TEXT EXTRACT:

Runcorn was a parliamentary constituency centred on the town of Runcorn in Cheshire. It returned one Member of Parliament (MP) to the House of Commons of the Parliament of the United Kingdom, elected by the first past the post system.

History 
Runcorn was created for the 1950 general election from parts of several constituencies.

It was abolished following the reorganisation of local authorities in 1974 by the Third Periodic Review of Westminster constituencies for the 1983 general election, when it was divided primarily between the re-established constituency of Eddisbury and the new constituencies of Halton and Warrington South.

Boundaries 
1950-1983: The Urban Districts of Runcorn and Lymm, and the Rural District of Runcorn.

The Urban District of Runcorn was transferred from Northwich and Lymm was previously part of the abolished constituency of Bucklow. The Rural District of Runcorn (including Frodsham, Helsby, Grappenhall and Stockton Heath) was previously split between Knutsford, Northwich and the abolished Eddisbury constituency.

GOAL OF THE EXERCISE:
From the text on the Runcorn constituency, quote the stretch from "It was abolished" through "abolished Eddisbury constituency.". The material after this is separate from the Runcorn constituency text.

GIVEN DATA:
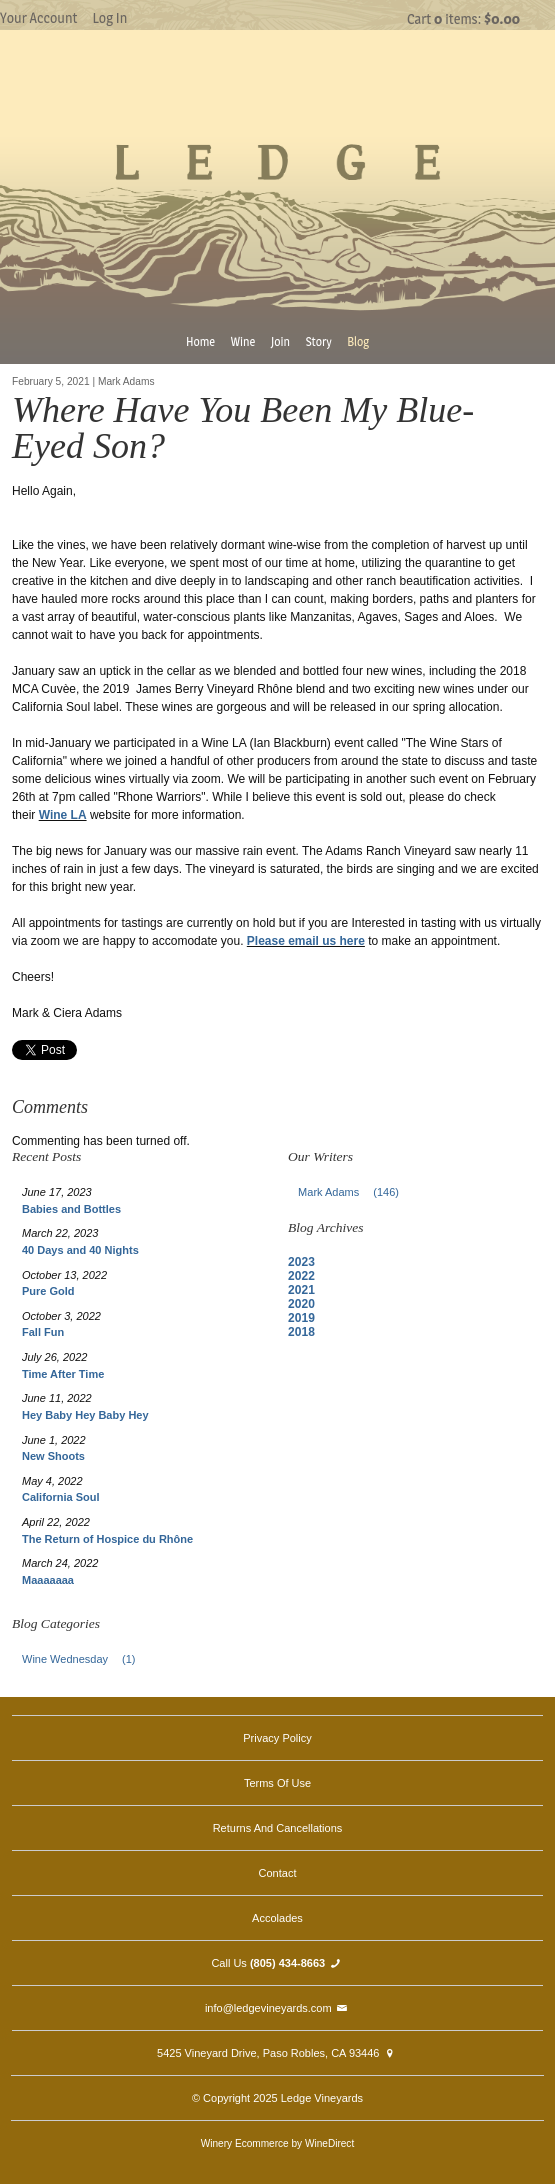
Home (200, 341)
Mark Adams (354, 1192)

ANSWER TO THE TASK:
It was abolished following the reorganisation of local authorities in 1974 by the Third Periodic Review of Westminster constituencies for the 1983 general election, when it was divided primarily between the re-established constituency of Eddisbury and the new constituencies of Halton and Warrington South.

Boundaries 
1950-1983: The Urban Districts of Runcorn and Lymm, and the Rural District of Runcorn.

The Urban District of Runcorn was transferred from Northwich and Lymm was previously part of the abolished constituency of Bucklow. The Rural District of Runcorn (including Frodsham, Helsby, Grappenhall and Stockton Heath) was previously split between Knutsford, Northwich and the abolished Eddisbury constituency.